If we take a closer look at brands we see reflections of personalities of different types. These personalities depict lifestyles, professions, belief systems, acceptance in social classes and much more. In essence, by creating brands human have actually provided directions of personality types which we associate with and develop a relationship with over a period of time. In other words brands also shape our opinions and belief systems, thereby playing an active role in the evolution of humans and societies. What is really important to note in this discussion is that we need to see brands at a much larger level than just cars, designer labels for clothing/accessories or FMCG’s.

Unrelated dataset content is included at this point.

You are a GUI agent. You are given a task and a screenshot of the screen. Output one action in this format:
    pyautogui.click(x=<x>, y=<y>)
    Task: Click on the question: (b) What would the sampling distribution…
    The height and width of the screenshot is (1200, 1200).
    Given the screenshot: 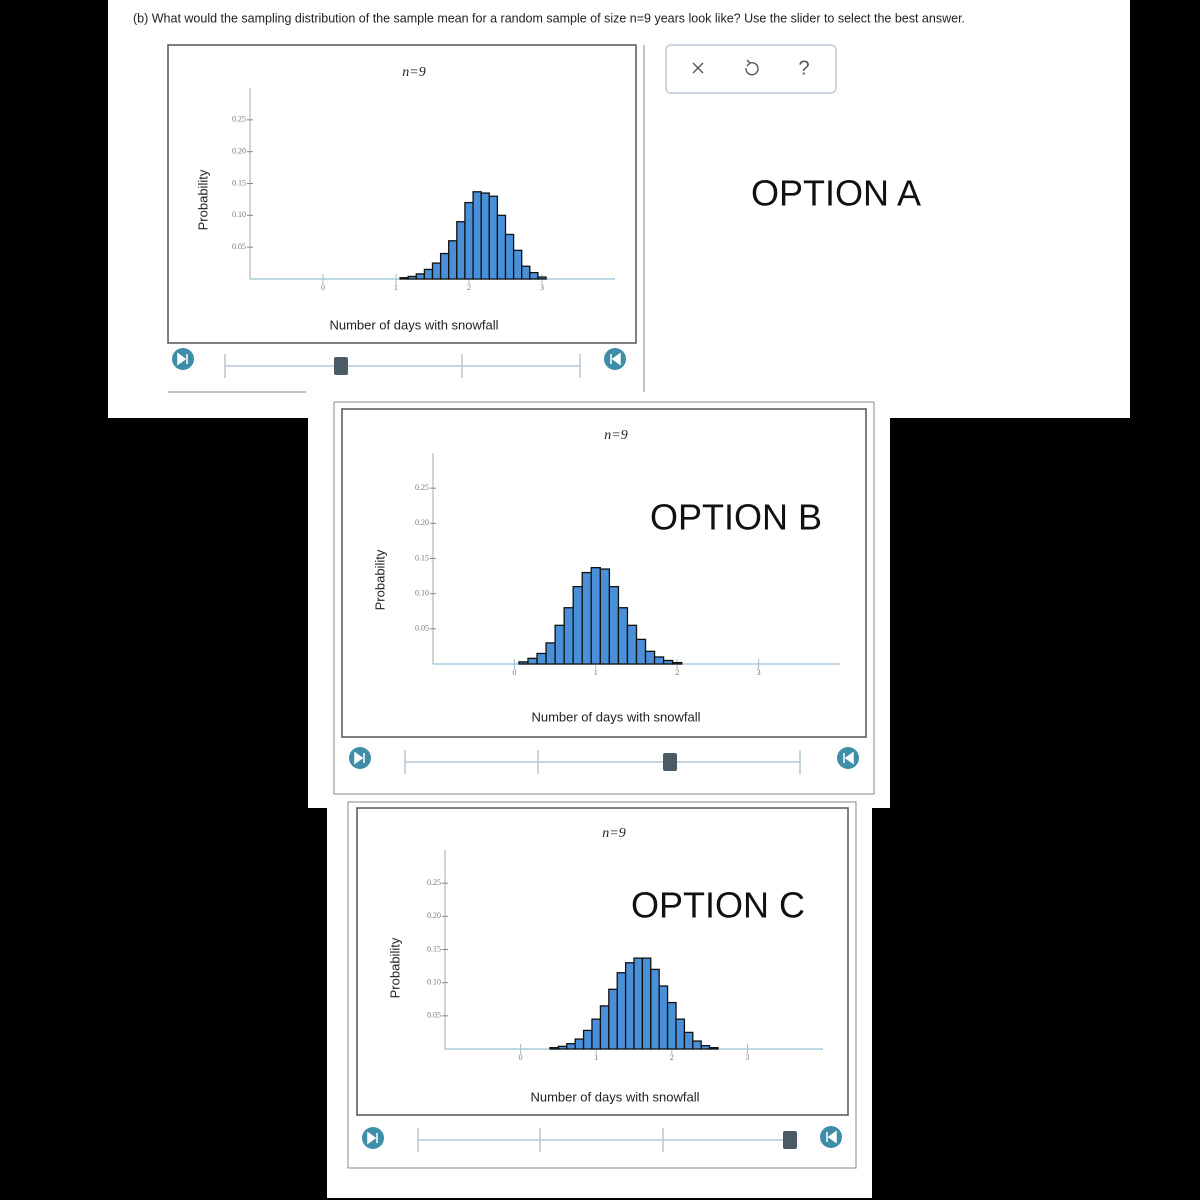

The world of branding extends to anything and everything that we see around us. We can see how the term branding applies to Nations, Political Candidates, Social Causes, Educational Institutes, Competitions/Events, Evangelists…and the list goes on and on. The most important lesson here is that branding has the potential to change, adapt, give meaning and purpose to what matters to us. Thus it is time that we learn this art so that we can apply it in different walks of life to build the self-esteem of our nation, which needs rigorous image-lifting.

I strongly feel that a nation with so much human capital and talent needs to channel itself in meaningful and purposeful belief systems. A lot of new and creative experimentation is taking place in our cinema industry, which I hope will open our minds towards new influences and perspectives that challenge norms. We have been too stagnant for too long; if there is a time this is it. We need to move with confidence and take bold actions to bring change; change that really influences and motivates towards affirmative action.